*** Provided entries Section Begins ***

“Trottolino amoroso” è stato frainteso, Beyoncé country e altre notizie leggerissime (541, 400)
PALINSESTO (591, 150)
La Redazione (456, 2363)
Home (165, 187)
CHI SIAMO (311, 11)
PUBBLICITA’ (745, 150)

*** Provided entries Section Ends ***

• Task
Restate all the material exactly, word for word.

• Task response
“Trottolino amoroso” è stato frainteso, Beyoncé country e altre notizie leggerissime (541, 400)
PALINSESTO (591, 150)
La Redazione (456, 2363)
Home (165, 187)
CHI SIAMO (311, 11)
PUBBLICITA’ (745, 150)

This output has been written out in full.